The roller-coaster ride of a season continued for the LSU basketball team on Wednesday night at a most inopportune time.
Facing a team it crushed by 18 points on the road just 2½ weeks earlier, LSU, which was riding a three-game winning streak, had an opportunity to solidify its spot in the NCAA tournament field in its home finale against Tennessee.
With a chance to also move a step closer to possibly nailing down the No. 4 seed and a double-bye in the Southeastern Conference tournament next week, LSU couldn’t keep up with Tennessee’s torrid shooting in the second half and the Vols rolled to an easy 78-63 victory.
Tennessee (15-14, 7-10 SEC) looked nothing like the team LSU humiliated on Feb. 14 in Knoxville, and certainly nothing like the team that had lost five in a row and nine of its past 11 conference games coming into the Pete Maravich Assembly Center.
That was especially true when Tennessee shot 69.2 percent from the floor in the final 20 minutes, burying 18-of-26 field-goal attempts — including 5-of-8 from 3-point range — to put LSU (21-9, 10-7) away.
“It was a new experience for us,” Tigers guard Keith Hornsby said. “I don’t think teams have taken it to us in the second half like that … hitting every shot.
“We were kind of looking around sometimes, and it was like, ‘How do we respond?

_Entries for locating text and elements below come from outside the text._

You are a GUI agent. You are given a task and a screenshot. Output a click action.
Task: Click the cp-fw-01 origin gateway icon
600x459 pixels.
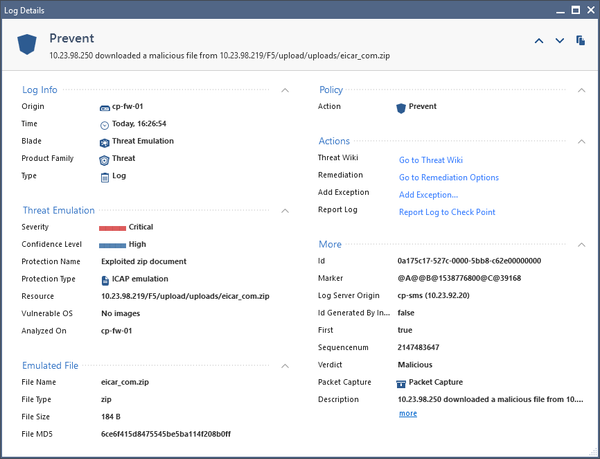pyautogui.click(x=104, y=107)
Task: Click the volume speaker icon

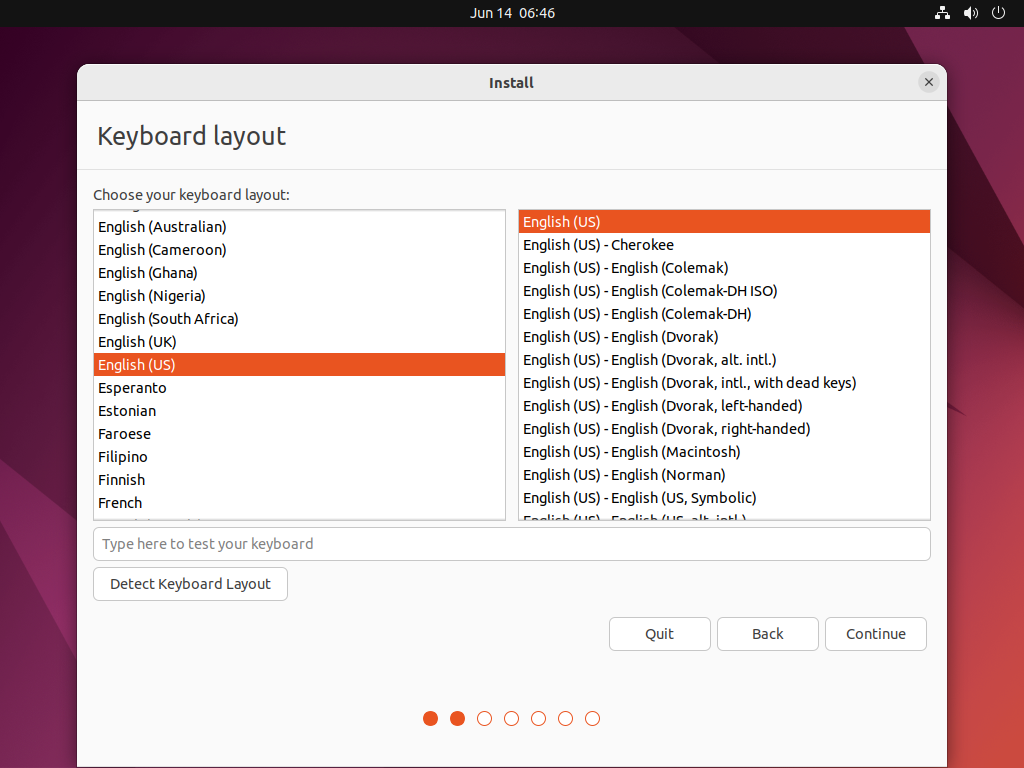Action: pos(970,13)
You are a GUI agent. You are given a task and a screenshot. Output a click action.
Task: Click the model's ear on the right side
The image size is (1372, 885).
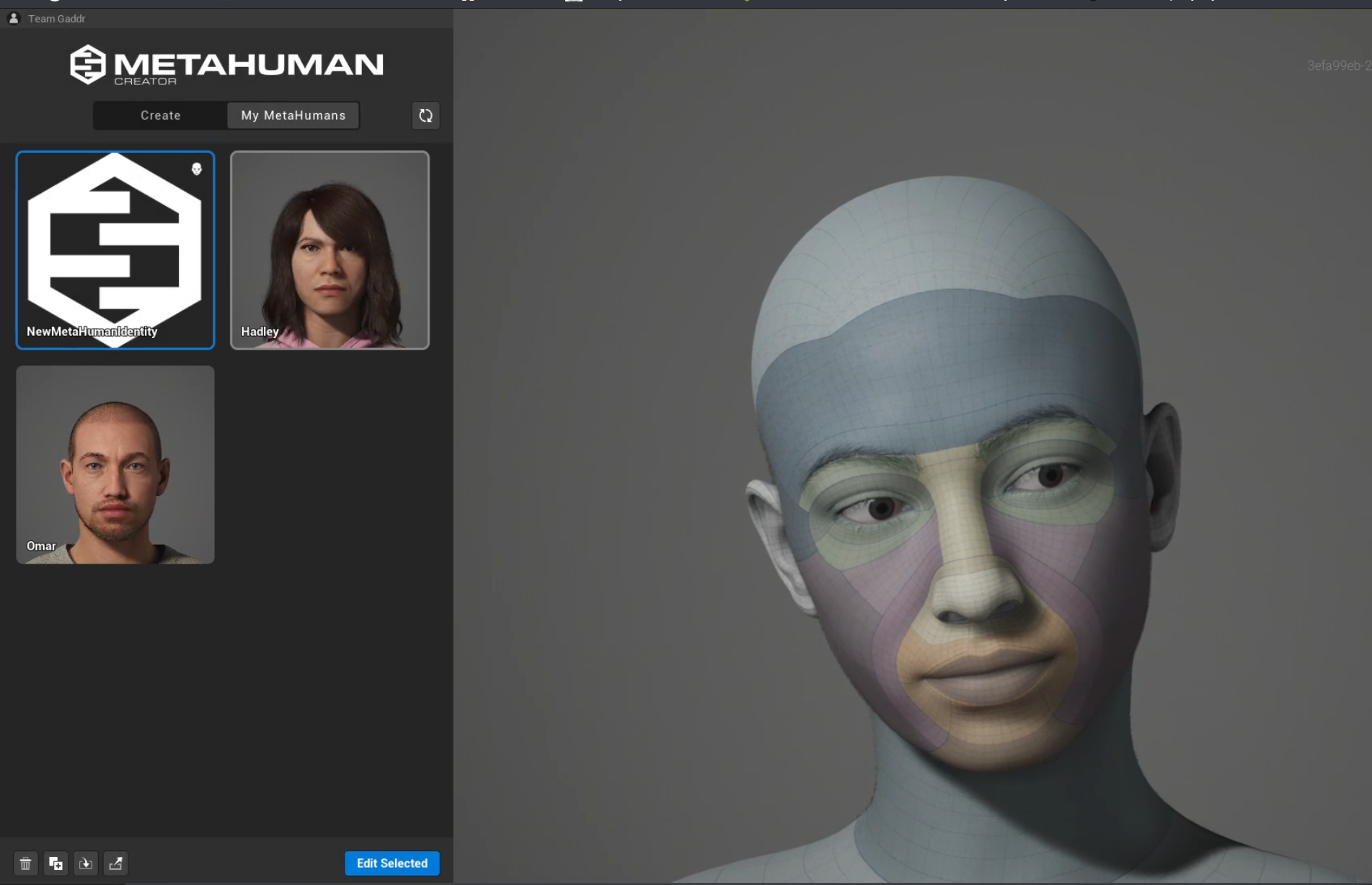(x=1162, y=476)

What’s the right way to respond?’ ” he added. “We did make some runs; they just didn’t back down.”
Sufficiently motivated by that earlier 73-55 loss, which included a 27-point halftime deficit, Tennessee had its way with LSU — especially down low against the Tigers’ big men.
The undersized Vols scored 36 points in the paint, attacking Jarell Martin and Jordan Mickey whenever possible after spreading the floor.
On the defensive end, they limited the Tigers’ top two scorers to 25 points, nearly eight under their season average, but Martin and Mickey combined for just 13 rebounds after the two averaged 19 per game.
Tennessee had 11 offensive rebounds in the first half when it outrebounded LSU 22-15, helping them to a 33-all tie at the break, and finished the game with a 35-29 advantage over the taller Tigers.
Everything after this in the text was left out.